TEXT BLOCK:
*****

Extreme Home Takeover

I've lost a little respect for Sam Raimi. Until recently, I'd considered 1987's Evil Dead 2 to be the benchmark of horror-comedy. The co-writer/director's story of a man battling evil forces and his own sanity in a remote cabin put a Looney Tunes spin on 80s splatter films. Alternately scary and silly, and brimming with imagination, it changed the way I looked at movies. 

Yesterday, I watched House.

Released in 1986, it stars William Katt as Roger Cobb, a horror novelist and Vietnam Vet battling evil forces and his own sanity in a spooky, old house. It's also a horror-comedy and, for those keeping score, it came out a year Bruce Campbell kicked Deadite ass in the woods. I'm not accusing anyone of theft, and I'm not saying that House is better than Evil Dead 2, but Raimi's novelty and genius are a bit tarnished.

With Harry Manfredini composing the music, Ronn Carroll and Steven Williams popping up in bit rolls, and Steve Miner at the helm of a Sean Cunningham production, House plays like a Who's Who of the Friday the 13th Franchise. But mixed in with traditional jump scares are moments of plain weirdness, such as Roger battling a giant, mounted swordfish and fending off a slimy demon that lives in his closet.* He also imagines his ex-wife, Sandy (Kay Lenz), manifesting as a screeching, gray blob of frizzy hair and razor-teeth--which he chops into pieces and buries in the back yard.

Further complicating the film's tone are the "A" story's serious elements. Following his aunt's apparent suicide, Roger moves into her house to work on a non-fiction book about Viet Nam. War flashbacks coincide with visions of his missing son, Jimmy (Erik and Mark Silver), whose disappearance wrecked his marriage. A good chunk of this movie is pure Stephen King, but those chunks float in a sea of rubber monster limbs, flying gardening tools, and wacky-neighbor gags (George Wendt plays the sports-and-pizza-loving busybody who reluctantly comes to Roger's aid).

*****

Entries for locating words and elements
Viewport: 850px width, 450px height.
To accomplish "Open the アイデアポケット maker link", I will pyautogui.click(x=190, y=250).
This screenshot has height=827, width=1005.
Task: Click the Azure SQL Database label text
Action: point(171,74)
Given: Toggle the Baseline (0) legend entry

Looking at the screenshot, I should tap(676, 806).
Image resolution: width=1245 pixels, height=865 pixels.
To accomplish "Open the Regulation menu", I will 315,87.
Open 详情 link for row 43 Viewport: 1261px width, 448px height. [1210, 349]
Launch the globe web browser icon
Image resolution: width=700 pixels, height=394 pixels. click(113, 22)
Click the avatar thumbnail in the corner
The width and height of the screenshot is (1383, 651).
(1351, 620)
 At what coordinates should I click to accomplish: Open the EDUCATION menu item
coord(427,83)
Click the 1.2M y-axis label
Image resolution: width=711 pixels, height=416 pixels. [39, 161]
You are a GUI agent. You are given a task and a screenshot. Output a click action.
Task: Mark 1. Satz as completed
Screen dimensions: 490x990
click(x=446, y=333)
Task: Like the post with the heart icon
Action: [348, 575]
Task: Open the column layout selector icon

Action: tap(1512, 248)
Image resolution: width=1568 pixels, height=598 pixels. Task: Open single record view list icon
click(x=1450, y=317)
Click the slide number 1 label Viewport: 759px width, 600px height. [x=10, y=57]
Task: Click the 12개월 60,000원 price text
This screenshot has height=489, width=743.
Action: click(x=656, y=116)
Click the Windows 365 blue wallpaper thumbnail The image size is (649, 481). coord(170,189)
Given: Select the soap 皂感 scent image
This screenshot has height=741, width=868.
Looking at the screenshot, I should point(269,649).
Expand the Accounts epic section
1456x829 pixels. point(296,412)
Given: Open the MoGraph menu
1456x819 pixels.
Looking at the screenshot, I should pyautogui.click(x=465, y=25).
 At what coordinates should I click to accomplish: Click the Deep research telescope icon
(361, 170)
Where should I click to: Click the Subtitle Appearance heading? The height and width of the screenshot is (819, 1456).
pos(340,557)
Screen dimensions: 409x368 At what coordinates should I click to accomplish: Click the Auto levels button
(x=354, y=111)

*****

TO DO: Pick up the review of the 1986 film House where it stops, and write the next few paragraphs in the same voice.

EXERCISE RESPONSE:
You're correct in thinking that this sounds like a mess. But for the most part, it works--largely due to Katt. Whereas Bruce Campbell's Ash character in the Evil Dead movies is basically a cartoon character, Roger Cobb feels like a disturbed and luckless human being. Katt perfectly balances comedy and pathos in ways that transcend Ethan Wiley's screenplay. Even as the movie crumbles around him in the latter part of the third act, the star maintains dignity and believability.

About that crumbling: I would love to visit the alternate universe in which Fred Dekker wrote and directed House. In our world, he merely conceived the story, and it's clear that Miner and Wiley were a bit out of their depth in transitioning from horror to comedy to action. Dekker, you may know, created two overlooked, off-beat genre classics, Night of the Creeps and The Monster Squad. Both toyed with genre conventions and infused heavier themes with outright silliness. I'd like to believe that Dekker could've straightened out some of House's kinks, but I'm the king of wishful thinking.

The key to appreciating House's relationship to Evil Dead 2, I guess, is realizing that Miner and Wiley beat Raimi to the punch, but Raimi innovated their innovations. Still, House is a cool little Easter egg hunt for horror fans, and a creepy/funny distraction for casual viewers. 

*A demon that, coincidentally, looks and functions almost exactly like the corridor creature from Hellraiser--another film that House pre-dates by about a year.